The Bank of England left interest rates at 0.5 per cent on Thursday, leaving open the option of restarting its quantitative easing program should the economy weaken further.
The Bank issued no statement with its decision. But minutes from the meeting due in a couple of weeks are likely to show policy makers discussed options for injecting more stimulus into the economy, as conditions weaken sharply in the United States and euro zone and financial markets remain turbulent.
All 60 economists polled by Reuters had forecast no change in rates, but a recent run of poor data has underpinned speculation in markets that the Bank may eventually embark on a second round of quantitative easing.

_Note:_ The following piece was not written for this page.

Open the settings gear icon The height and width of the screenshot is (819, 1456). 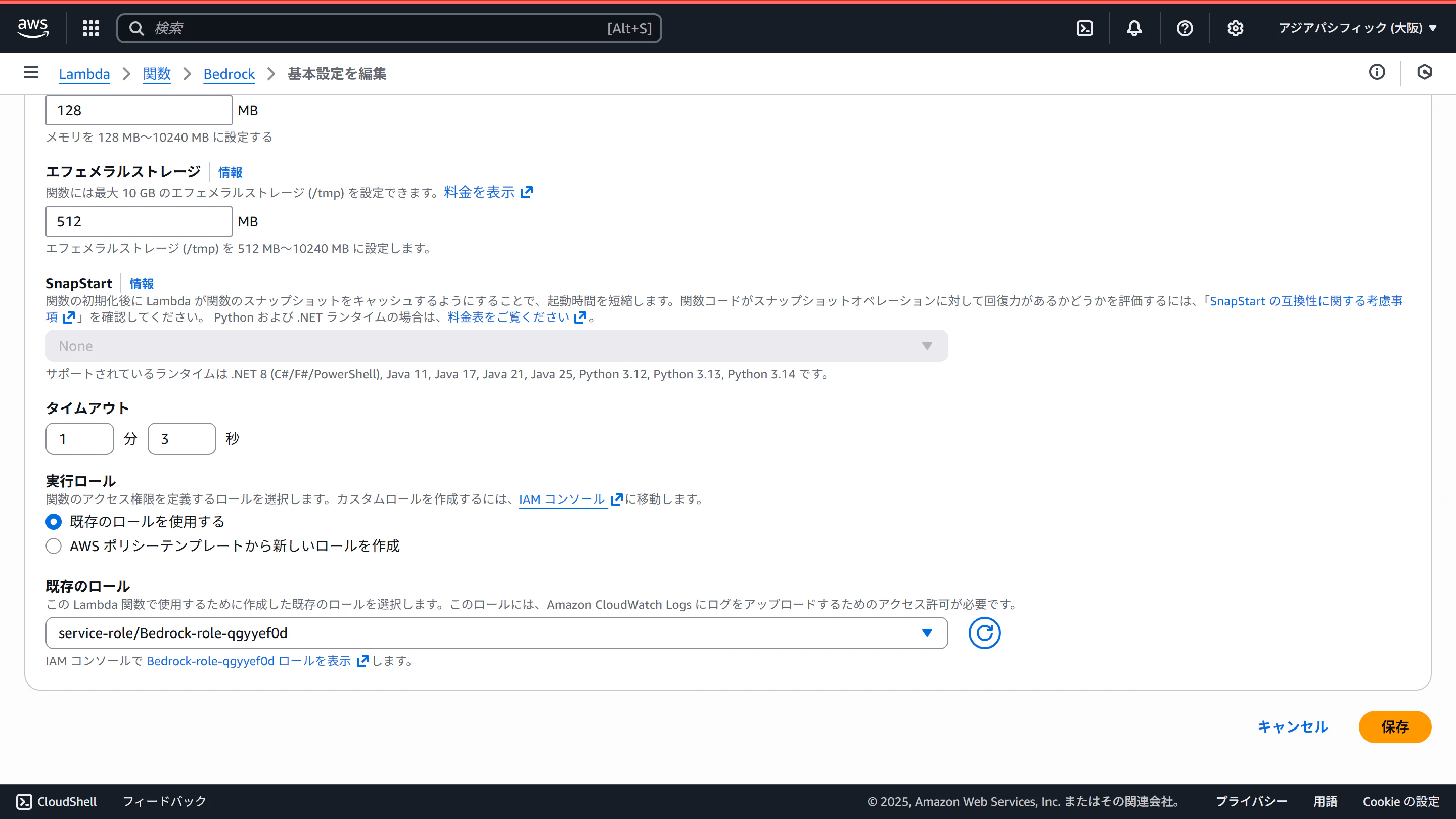pyautogui.click(x=1235, y=28)
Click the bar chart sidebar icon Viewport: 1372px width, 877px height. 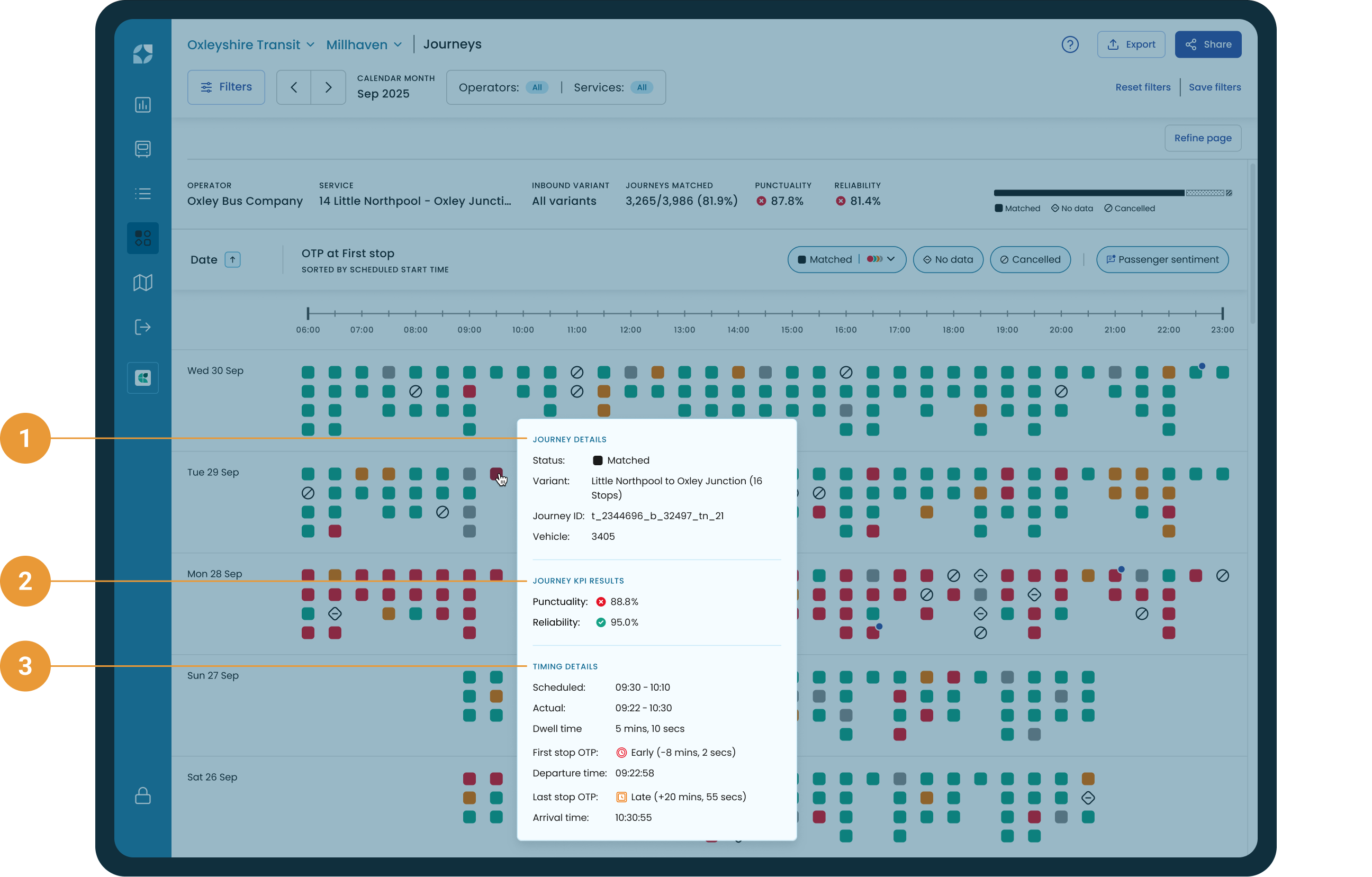[142, 105]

Purchasing managers’ surveys show the manufacturing sector, once the bright spot in Britain’s lacklustre recovery, has been contracting for the last two months, while an equivalent survey of services firms recorded its biggest fall in a decade, denting expectations for a strong rebound in growth in the third quarter after nine months of virtual stagnation.
However, policy makers may be reluctant to restart their asset purchase program with inflation still running at more than double the Bank’s 2 per cent target. Moreover, it is not clear whether buying more government bonds would be an effective tool, as yields on most securities are already close to all-time lows.
British interest rates have stood at 0.5 per cent for more than two years, the longest period of policy inertia since the Second World War, and money markets are not pricing in any tightening until well into 2013.
The Bank completed its first round of quantitative easing in February 2010, having bought £200-billion of assets, mainly British government bonds.
Earlier on Thursday the Organization for Economic Co-operation and Development (OECD) said that central banks in advanced economies should loosen policy if economic weakness persisted, but stopped short of calling for immediate loosening.